Selected passage:
# what did everyone get today for boxing day?



## tommyragasa (May 11, 2010)

Hey guys, show off your steals and amazing deals!!
I'll start off first, got my dog a dog bed for 50% off at petsmart, 200w jager heater from kinged for $30, and a silver arowana 20% from north American pets 

Overall a very good day and I'm a happy camper .


----------



## Dawna (Jul 29, 2013)

Bought some algae wafer, frozen food, and a test kit from king ed for 40% and 20% off. Bought 3 bunch of plants from north american pets 20% off. She has pretty cheap fishes with the additional 20% off all livestock for boxing week. IPU also has some boxing deals


----------



## hi-revs (Nov 3, 2010)

Finally bought half dozen redline torpedo barbs at king ed!! 50%off!
Also picked up couple heaters and prime. Will probably go back during the week for food and maybe more torpedo barbs if there's any left. Lol.


----------



## randylahey (Jun 25, 2013)

I bought a vacuum at canadian tire for $100 @ 50% off with Christmas gift cards


----------



## Plumberboy (Jun 2, 2014)

I haven't left the house yet! Gonna hit King Ed's sat or sun. No rush for a week or more of deals there.


----------



## Kolat (Jul 21, 2014)

Did North American Pets still have zebra loaches? Saw a few in my buddies tank and now I want some.


----------



## jhj0112 (Jul 30, 2013)

I got a couple of nice corals from Oceanic coral! 40% off!! I will drop by j and l and king ed again tomorrow lol


----------



## target (Apr 21, 2010)

Heater, frozen food, and pellet food from King Eds. Skimmer and seaweed sheets from J&L.


----------



## shift (Dec 21, 2012)

Cleaner shrimp, porcelain Crab. 2x blue hermits, couple corals, algae scraper, reef putty, 3x chemi pure blue (year supply!), reef foods coral food and some fish food


----------



## Unknown crim (Feb 25, 2014)

tommyragasa said:


> Hey guys, show off your steals and amazing deals!!
> I'll start off first, got my dog a dog bed for 50% off at petsmart, 200w jager heater from kinged for $30, and a silver arowana 20% from north American pets
> 
> Overall a very good day and I'm a happy camper .


How big is the Silver arowana and how much was it? did they have any baby/small arowana's for sale?


----------



## kim86 (Sep 5, 2012)

4 Parkinsoni Rainbowfish BOGO! Look great in my tank.


----------



## SeaHorse_Fanatic (Apr 22, 2010)

Tasks to complete:
a) List each line of the records that contains the word "height", copying the lines unchanged.
b) Please write what comes next in the Boxing Day forum thread, picking up after its final line.

Data in this exercise:
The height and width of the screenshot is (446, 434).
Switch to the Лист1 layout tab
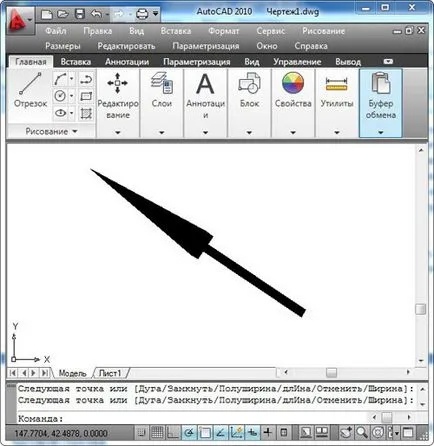110,373
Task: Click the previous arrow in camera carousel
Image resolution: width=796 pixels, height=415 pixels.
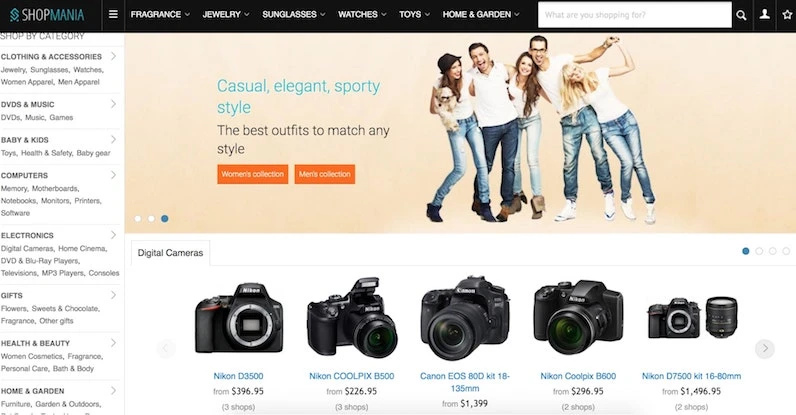Action: click(165, 348)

Task results:
a)
The height and width of the screenshot is (446, 434).
Image resolution: width=796 pixels, height=415 pixels.

b)
Corals from King Ed's - Neon Green Wall Anchor, HUGE Red & Green Symphyllia flat brain, Green Pearl Bubble & Red Flowerpot.

Fish & supplies from J&L - Big Ornate Leopard Wrasse, Med. Black Leopard Wrasse, 4 Nassarius snails, AiptasiaX, PhosGuard, Purigen, FD Shrimp, and Shlobster A & B Two Part Calcium/Alkalinity additives.

May hit the stores again tomorrow or just KE over the week. I know I shouldn't (don't need or want to spend more on the tanks this week).

Anthony


----------



## AccidentalAquarist (Sep 11, 2013)

Ordered from a couple places
J&L. Mainly stocked up on replacement parts and maintenance stuff.. 
Reef supply - couple of power heads 

Today I'll be heading into the LFS looking at livestock
Also be watching craigslist and usedvictoria for after xmas deals


----------



## Momobobo (Sep 28, 2010)

Too much 

From J&L: 6 sexy shrimp, 3 commensal shrimp, 2 emerald crabs, and 1 giant Blueberry Gorganian. Freshwater Flakes, Prime, an Airpump, and a bucket of instant ocean salt.

From King Eds: 4 striated loaches,3 bosemani rainbows, 2 silverflying foxes, and a partridge in a...I mean a multi-morph zoa rock :bigsmile: and 4 Rummy Noses and 2 Otos for the significant others (who thankfully declined to join me in the shopping ) tank.

From Anthony (he counts right? ): Rasta, Watermelon, and Fire and Ice Zoas. A head of bright green torch and hammer and a head of purple frogspawn :bigsmile:


----------



## Unknown crim (Feb 25, 2014)

was today the last day of the sales at king ed or tomorrow?(sunday)

And do they have serpae tetras?


----------



## jkhcjris (Jun 1, 2010)

Unknown crim said:


> was today the last day of the sales at king ed or tomorrow?(sunday)
> 
> And do they have serpae tetras?


Believe the sale is on all week.


----------



## knucklehead (Dec 27, 2013)

Just got an HOB. still thinking of getting a light fixture, heater, and substrate.


----------



## SeaHorse_Fanatic (Apr 22, 2010)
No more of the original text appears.